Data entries

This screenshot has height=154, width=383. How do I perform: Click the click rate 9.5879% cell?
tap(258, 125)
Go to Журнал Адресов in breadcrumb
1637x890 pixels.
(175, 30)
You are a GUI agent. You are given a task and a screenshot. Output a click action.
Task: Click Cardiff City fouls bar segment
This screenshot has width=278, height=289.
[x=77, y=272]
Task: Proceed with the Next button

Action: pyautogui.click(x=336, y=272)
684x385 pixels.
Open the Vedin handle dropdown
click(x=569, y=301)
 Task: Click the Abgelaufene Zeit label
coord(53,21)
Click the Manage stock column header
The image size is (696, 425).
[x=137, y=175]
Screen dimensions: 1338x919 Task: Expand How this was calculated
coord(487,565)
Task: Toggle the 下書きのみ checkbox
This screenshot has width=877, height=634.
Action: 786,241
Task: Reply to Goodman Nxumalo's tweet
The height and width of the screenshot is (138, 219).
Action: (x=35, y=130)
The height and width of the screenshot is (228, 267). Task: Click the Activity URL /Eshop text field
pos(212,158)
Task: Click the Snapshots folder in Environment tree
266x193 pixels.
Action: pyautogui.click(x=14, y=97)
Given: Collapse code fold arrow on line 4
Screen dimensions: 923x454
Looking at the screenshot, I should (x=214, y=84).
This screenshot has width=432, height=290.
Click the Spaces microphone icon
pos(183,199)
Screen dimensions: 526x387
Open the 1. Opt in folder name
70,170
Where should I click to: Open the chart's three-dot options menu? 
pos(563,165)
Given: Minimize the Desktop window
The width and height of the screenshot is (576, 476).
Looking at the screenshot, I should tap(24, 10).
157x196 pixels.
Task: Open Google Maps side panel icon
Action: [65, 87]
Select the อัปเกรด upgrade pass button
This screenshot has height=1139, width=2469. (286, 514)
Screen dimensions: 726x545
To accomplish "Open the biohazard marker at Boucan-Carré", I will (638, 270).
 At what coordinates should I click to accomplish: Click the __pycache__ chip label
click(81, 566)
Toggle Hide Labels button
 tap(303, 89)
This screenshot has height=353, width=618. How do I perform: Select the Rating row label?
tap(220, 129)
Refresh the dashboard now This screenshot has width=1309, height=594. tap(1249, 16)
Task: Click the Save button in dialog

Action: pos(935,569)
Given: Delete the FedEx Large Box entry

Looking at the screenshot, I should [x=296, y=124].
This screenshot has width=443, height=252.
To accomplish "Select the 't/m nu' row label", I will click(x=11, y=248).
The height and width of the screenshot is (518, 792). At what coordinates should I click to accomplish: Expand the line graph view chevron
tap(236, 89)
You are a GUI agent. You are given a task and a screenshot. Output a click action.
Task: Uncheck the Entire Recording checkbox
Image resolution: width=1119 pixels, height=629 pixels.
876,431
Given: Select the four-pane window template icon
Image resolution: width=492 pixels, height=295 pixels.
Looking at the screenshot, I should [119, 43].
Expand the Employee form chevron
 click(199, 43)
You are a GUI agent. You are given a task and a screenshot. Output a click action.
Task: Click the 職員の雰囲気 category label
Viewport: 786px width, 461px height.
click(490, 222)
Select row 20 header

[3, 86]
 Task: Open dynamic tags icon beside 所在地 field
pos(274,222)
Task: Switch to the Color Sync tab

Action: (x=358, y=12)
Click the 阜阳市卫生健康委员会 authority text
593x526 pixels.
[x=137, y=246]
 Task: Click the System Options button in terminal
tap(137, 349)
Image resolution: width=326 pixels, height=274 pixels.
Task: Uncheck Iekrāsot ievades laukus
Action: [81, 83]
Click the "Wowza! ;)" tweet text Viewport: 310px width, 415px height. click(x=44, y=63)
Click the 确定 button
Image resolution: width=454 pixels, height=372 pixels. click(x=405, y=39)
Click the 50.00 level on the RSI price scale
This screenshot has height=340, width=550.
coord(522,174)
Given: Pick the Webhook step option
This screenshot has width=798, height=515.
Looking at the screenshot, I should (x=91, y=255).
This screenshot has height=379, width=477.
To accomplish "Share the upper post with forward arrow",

● **Task instructions**:
All the entries must be retyped exactly.

● **Exercise output**:
This screenshot has height=154, width=383. How do I perform: Click the click rate 9.5879% cell?
tap(258, 125)
Go to Журнал Адресов in breadcrumb
1637x890 pixels.
(175, 30)
You are a GUI agent. You are given a task and a screenshot. Output a click action.
Task: Click Cardiff City fouls bar segment
This screenshot has width=278, height=289.
[x=77, y=272]
Task: Proceed with the Next button

Action: pyautogui.click(x=336, y=272)
684x385 pixels.
Open the Vedin handle dropdown
click(x=569, y=301)
 Task: Click the Abgelaufene Zeit label
coord(53,21)
Click the Manage stock column header
The image size is (696, 425).
[x=137, y=175]
Screen dimensions: 1338x919 Task: Expand How this was calculated
coord(487,565)
Task: Toggle the 下書きのみ checkbox
This screenshot has width=877, height=634.
Action: 786,241
Task: Reply to Goodman Nxumalo's tweet
The height and width of the screenshot is (138, 219).
Action: (x=35, y=130)
The height and width of the screenshot is (228, 267). Task: Click the Activity URL /Eshop text field
pos(212,158)
Task: Click the Snapshots folder in Environment tree
266x193 pixels.
Action: pyautogui.click(x=14, y=97)
Given: Collapse code fold arrow on line 4
Screen dimensions: 923x454
Looking at the screenshot, I should (x=214, y=84).
This screenshot has width=432, height=290.
Click the Spaces microphone icon
pos(183,199)
Screen dimensions: 526x387
Open the 1. Opt in folder name
70,170
Where should I click to: Open the chart's three-dot options menu? 
pos(563,165)
Given: Minimize the Desktop window
The width and height of the screenshot is (576, 476).
Looking at the screenshot, I should tap(24, 10).
157x196 pixels.
Task: Open Google Maps side panel icon
Action: [65, 87]
Select the อัปเกรด upgrade pass button
This screenshot has height=1139, width=2469. (286, 514)
Screen dimensions: 726x545
To accomplish "Open the biohazard marker at Boucan-Carré", I will (638, 270).
 At what coordinates should I click to accomplish: Click the __pycache__ chip label
click(81, 566)
Toggle Hide Labels button
 tap(303, 89)
This screenshot has height=353, width=618. How do I perform: Select the Rating row label?
tap(220, 129)
Refresh the dashboard now This screenshot has width=1309, height=594. tap(1249, 16)
Task: Click the Save button in dialog

Action: pos(935,569)
Given: Delete the FedEx Large Box entry

Looking at the screenshot, I should [x=296, y=124].
This screenshot has width=443, height=252.
To accomplish "Select the 't/m nu' row label", I will click(x=11, y=248).
The height and width of the screenshot is (518, 792). At what coordinates should I click to accomplish: Expand the line graph view chevron
tap(236, 89)
You are a GUI agent. You are given a task and a screenshot. Output a click action.
Task: Uncheck the Entire Recording checkbox
Image resolution: width=1119 pixels, height=629 pixels.
876,431
Given: Select the four-pane window template icon
Image resolution: width=492 pixels, height=295 pixels.
Looking at the screenshot, I should [119, 43].
Expand the Employee form chevron
 click(199, 43)
You are a GUI agent. You are given a task and a screenshot. Output a click action.
Task: Click the 職員の雰囲気 category label
Viewport: 786px width, 461px height.
click(490, 222)
Select row 20 header

[3, 86]
 Task: Open dynamic tags icon beside 所在地 field
pos(274,222)
Task: Switch to the Color Sync tab

Action: (x=358, y=12)
Click the 阜阳市卫生健康委员会 authority text
593x526 pixels.
[x=137, y=246]
 Task: Click the System Options button in terminal
tap(137, 349)
Image resolution: width=326 pixels, height=274 pixels.
Task: Uncheck Iekrāsot ievades laukus
Action: [81, 83]
Click the "Wowza! ;)" tweet text Viewport: 310px width, 415px height. click(x=44, y=63)
Click the 确定 button
Image resolution: width=454 pixels, height=372 pixels. click(x=405, y=39)
Click the 50.00 level on the RSI price scale
This screenshot has height=340, width=550.
coord(522,174)
Given: Pick the Webhook step option
This screenshot has width=798, height=515.
Looking at the screenshot, I should (x=91, y=255).
This screenshot has height=379, width=477.
To accomplish "Share the upper post with forward arrow",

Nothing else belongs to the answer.